(Brasilia) Gestion chaotique du gouvernement et « sabotage » du président Jair Bolsonaro, le Brésil a pris du retard dans le lancement d’un plan de vaccination de ses 212 millions d’habitants contre le coronavirus, malgré un savoir-faire mondialement reconnu.

Critiqué de toutes parts, le plan national d’immunisation prévoit la vaccination sous 16 mois de plus de 70 % de la population de ce pays aux dimensions continentales, où plus de 184 000 vies ont déjà été perdues à cause du virus.

Plus de 20 milliards de réais (5 milliards de dollars canadiens) ont été débloqués pour l’achat de vaccins.

Mais les experts consultés par l’AFP estiment que ce plan a été élaboré trop tard, sans dates précises de début de campagne de vaccination, et sans stratégie claire pour l’achat et la distribution des doses.
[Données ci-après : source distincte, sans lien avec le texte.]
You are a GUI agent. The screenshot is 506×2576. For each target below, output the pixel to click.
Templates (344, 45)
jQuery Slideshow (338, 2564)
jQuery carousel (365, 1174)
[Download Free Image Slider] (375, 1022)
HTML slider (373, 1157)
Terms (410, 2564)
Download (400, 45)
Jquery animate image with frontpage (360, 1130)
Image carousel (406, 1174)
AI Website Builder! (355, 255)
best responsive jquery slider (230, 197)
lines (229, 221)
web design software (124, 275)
Sabotage continuel par Bolsonaro

Et dès que le gouvernement semble faire un pas en avant, le président Jair Bolsonaro torpille les avancées en martelant qu’il ne se fera pas vacciner et qu’il ne veut pas que la vaccination soit obligatoire.

Jeudi, il est allé encore plus loin, déclarant d’un ton provocateur que les personnes vaccinées pourraient se transformer en « femme à barbe » ou en « crocodile » en raison des effets secondaires.

Et ses diatribes commencent à trouver un certain écho dans la population : le pourcentage de Brésiliens disposés à se faire vacciner a baissé de 89 % en août à 73 % en décembre, selon un sondage de l’institut Datafolha.  

Vendredi, un éditorial du très respecté quotidien Folha de Sao Paulo dénonçait le « sabotage » de Bolsonaro contre la vaccination, « qui nuit aussi à la reprise économique ».

Un comble pour un chef d’État qui n’a cessé de remettre en cause la fermeture des commerces non essentiels au nom de la préservation de l’emploi de la première économie d’Amérique latine.

« Rater le premier wagon »

Le gouvernement prévoit d’acheter 360 millions de doses, dont 210 millions du vaccin développé par l’Université d’Oxford avec le laboratoire AstraZeneca, qui seront pour la plupart fabriquées localement, par l’institut public de référence Fiocruz.  

Brasilia doit aussi acheter 70 millions de doses du vaccin du laboratoire américain Pfizer.

Mais aucun de ces vaccins n’a encore fait l’objet d’une demande de certification à l’agence régulatrice Anvisa, étape indispensable pour débuter l’immunisation de la population.

Bolsonaro a perdu beaucoup de temps à cause de son déni, des guéguerres politiques avec les gouverneurs et de sa campagne contre un vaccin obligatoire.

José David Urbaez, de la Société brésilienne d’Infectiologie.

Pour Luiz Gustavo de Almeida, microbiologiste de l’Université de Sao Paulo, le Brésil a « raté le premier wagon » de livraisons des premiers vaccins homologués aux États-Unis, ceux des laboratoires Pfizer/BioNTech et Moderna.

« Il va falloir attendre le deuxième wagon, peut-être que le gouvernement ne pourra les acquérir qu’en mars, avril ou mai 2021. Et ceux qui ne font pas partie des groupes prioritaires ne seront probablement vaccinés qu’en 2022 », poursuit-il.  

Cacophonie

La vaccination des Brésiliens est également l’otage de la rivalité politique entre Jair Bolsonaro et le gouverneur de l’État de Sao Paulo, Joao Doria, pressenti comme un de ses principaux adversaires pour la présidentielle de 2022.

Contrairement au ministère de la Santé, Joao Doria a fixé une date précise pour le début de la campagne d’immunisation dans son État, le 25 janvier, symboliquement le jour de l’anniversaire de Sao Paulo, la capitale économique du pays, mais aussi son premier foyer de contamination.

Son plan prévoit que ses 46 millions d’administrés seront vaccinés avec le CoronaVac, du laboratoire chinois Sinovac, fabriqué localement par l’Institut Butantan, sous tutelle du gouvernement de Sao Paulo.

Jair Bolsonaro n’a cessé de discréditer le « vaccin chinois de Doria », même si son gouvernement devrait finalement en acheter plusieurs millions de doses.

David Urbaez critique l’absence d’une « réponse ferme et unifiée ».

« Décentraliser les questions de vaccination pourrait avoir des conséquences terribles. Le Brésil a toujours géré les maladies infectieuses de façon centralisée et coordonnée, avec un grand succès », rappelle-t-il.  

« Le plan national fonctionnera seulement quand le gouvernement fédéral et les États seront sur la même longueur d’onde. À chaque pas en arrière, on perd plusieurs semaines d’immunisation », déplore pour sa part Luiz Gustavo de Almeida.